В большом классе за партами сидело с полдюжины учителей, приветливо и на «вы» беседовавших с учениками. Сдавали «зачет» сидя, «как в институте». Педагоги были какие-то старорежимные, непривычно интеллигентные. Старый и толстый географ непринужденно разговаривал по-немецки с учительницей немецкого языка; историк носил дореволюционную бородку и очки, похожие на пенсне, — к нему я особенно любил ходить, он всегда ставил мне в матрикул пятерки изысканным каллиграфическим почерком и расписывался с необычайной замысловатостью. Во мне он, видимо, угадал тяготение (а отчасти и принадлежность) к уходящему растоптанному миру, искренний интерес и вкус к былому и награждал меня отличными отметками даже тогда, когда я отвечал скверно. И учитель литературы был хоть и претенциозный, но тоже откуда-то «оттуда», и печаль, равнодушие его и даже некоторое презрение к предмету, любимому, но надоевшему, говорили о том, что живет он не в своем месте и не в свое время…
После болезни я долго жил в замкнутом пространстве — ни школы, ни сверстников, — став раз и навсегда тем, что один знакомый умный француз спустя тридцать лет после описываемых событий определил выражением «un homme d’intérieur» — «комнатный человек». Именно такая жизнь казалась мне естественной. К тому же она обретала вкус и запах, приближалась взрослость, мне шел семнадцатый год. Я чувствовал себя причастным высшим тайнам, избранником, почти художником.

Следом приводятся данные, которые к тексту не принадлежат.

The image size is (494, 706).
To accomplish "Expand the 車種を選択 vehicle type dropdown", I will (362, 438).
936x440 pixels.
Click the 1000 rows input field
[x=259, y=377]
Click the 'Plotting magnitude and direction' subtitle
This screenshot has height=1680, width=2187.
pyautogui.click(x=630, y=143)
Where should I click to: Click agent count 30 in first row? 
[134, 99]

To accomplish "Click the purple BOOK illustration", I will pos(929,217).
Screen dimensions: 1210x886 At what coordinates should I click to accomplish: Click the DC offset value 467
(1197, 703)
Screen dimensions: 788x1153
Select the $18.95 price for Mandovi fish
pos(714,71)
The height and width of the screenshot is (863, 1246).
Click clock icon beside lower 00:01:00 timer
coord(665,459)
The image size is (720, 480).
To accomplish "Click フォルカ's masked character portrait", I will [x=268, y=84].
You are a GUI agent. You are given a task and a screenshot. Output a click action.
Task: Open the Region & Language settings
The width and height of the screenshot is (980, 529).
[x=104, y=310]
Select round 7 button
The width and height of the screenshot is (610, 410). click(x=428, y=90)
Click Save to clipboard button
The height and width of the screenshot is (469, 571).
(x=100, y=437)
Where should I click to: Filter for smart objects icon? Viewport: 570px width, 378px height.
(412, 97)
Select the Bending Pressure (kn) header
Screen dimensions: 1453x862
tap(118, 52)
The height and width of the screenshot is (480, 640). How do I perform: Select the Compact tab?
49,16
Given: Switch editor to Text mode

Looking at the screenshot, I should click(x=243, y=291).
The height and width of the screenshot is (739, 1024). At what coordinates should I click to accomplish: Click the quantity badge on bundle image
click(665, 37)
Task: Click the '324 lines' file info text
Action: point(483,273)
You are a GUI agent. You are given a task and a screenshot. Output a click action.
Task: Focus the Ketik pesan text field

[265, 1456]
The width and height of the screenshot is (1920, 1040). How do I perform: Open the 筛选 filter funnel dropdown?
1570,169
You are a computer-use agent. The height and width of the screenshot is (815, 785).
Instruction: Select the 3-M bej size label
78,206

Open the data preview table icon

Начал — впервые — ходить в филармонию.
Не знаю, чего тут было больше — любви к музыке (в сущности, я не меломан, хотя есть вещи, для меня важные, слушать которые время от времени я ощущаю жизненной необходимостью) или желания ощущать себя таким же, как мои приятельницы по студии и вообще интеллигентные сверстники. Сама атмосфера зала, лица (филармония тогда отнюдь не была местом богатой знати, порой на концертах лучших музыкантов публики собиралось мало, и были только настоящие любители), покупка дешевых «входных» билетов, банкетки на хорах, серьезные знатоки, сидевшие в уголку, на ступеньках с партитурами в руках, — как все это было хорошо, чисто, в самом точном смысле слова романтично!